### Jobs
**A)** Decide whether each statement agrees with the passage on folk-narrative: (i) a story keeps the essential features of its plot as it travels through different lands and ages; (ii) serious changes in a story's form come mainly from the fancy of story-tellers; (iii) when two themes unite, each loses its individuality. For each, answer yes or no and quote the deciding words.
**B)** In one to three sentences, explain why serious changes occur in the form of a story, according to the passage on folk-narrative.

### Text segment
-------
The most striking facts of general import to the study of folk-narrative that have developed in the course of this prolonged consideration of The Grateful Dead may be briefly summarized in conclusion. It has been shown once again that the story has an organic life of its own, whether it comes from the East or the West, whether it be founded upon some fact of social custom or belief, or on the imaginings of a moralist of antiquity.[1] Once started, it will go its way through divers lands and ages, yet retain unaltered the essential features of its plot. Call it story-skeleton, or better, living organism, it always keeps its structural integrity, no matter whether told as a pious legend or a conte à rire. Of no less importance than this is the fact that whatever serious changes take place in its form are not fortuitous, mere whimsical alterations due to the fancy of story-tellers, but are due to capabilities of expansion or combination in the plot itself. Whenever two themes with points of resemblance or contact come into the same region, they are in the long run pretty certain to unite, each retaining its individuality, but merging in the other. This principle is well illustrated in the history of The Grateful Dead. The marriages of stories seem never to be merely for convenience, except in the hands of conscious writers, but to be the result of attraction and real compatibility. That, I take it, is why and how narratives develop.

Were it necessary to justify such studies as the present,

  1. See the author's study, "Forerunners, Congeners, and Derivatives of the Eustace Legend" in Publ. Mod. Lang. Ass. xix. 335-448.
-------
### Given material
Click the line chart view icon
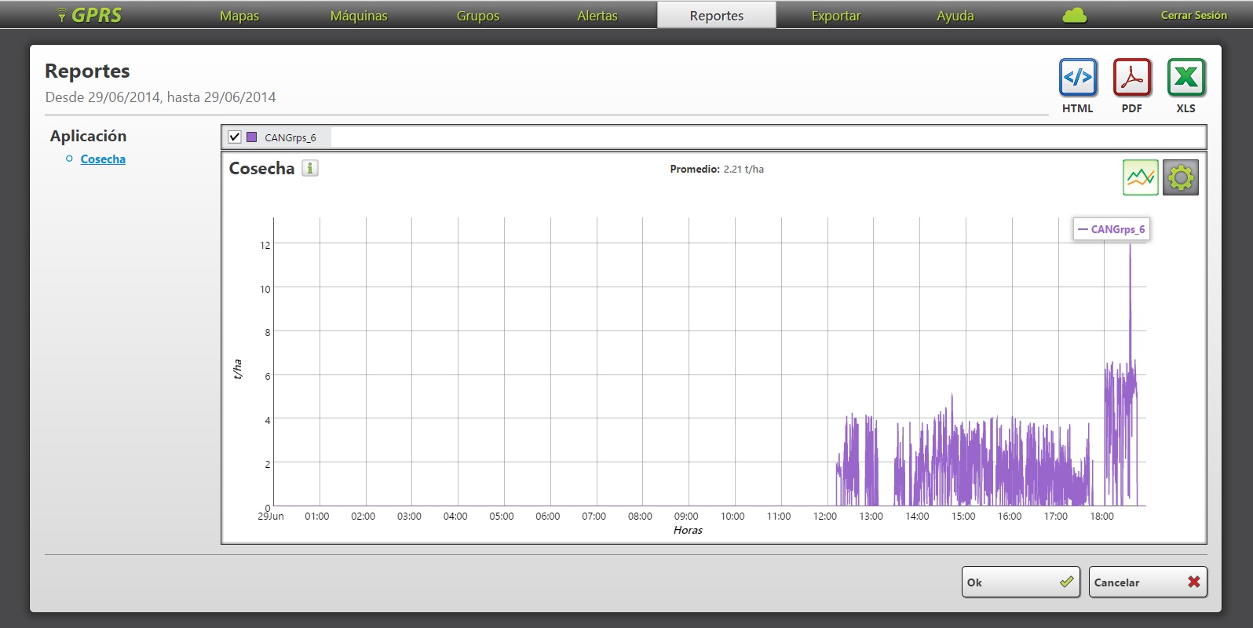(1140, 177)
-------
### Answer list
**A)**
(i) Yes: "retain unaltered the essential features of its plot"
(ii) No: "are not fortuitous, mere whimsical alterations due to the fancy of story-tellers, but are due to capabilities of expansion or combination in the plot itself"
(iii) No: "each retaining its individuality, but merging in the other"

**B)** Serious changes in a story's form are not chance or whimsical alterations by story-tellers. They arise from the plot's own capacity for expansion or combination. When two themes with points of resemblance or contact come into the same region, attraction and real compatibility lead them to unite.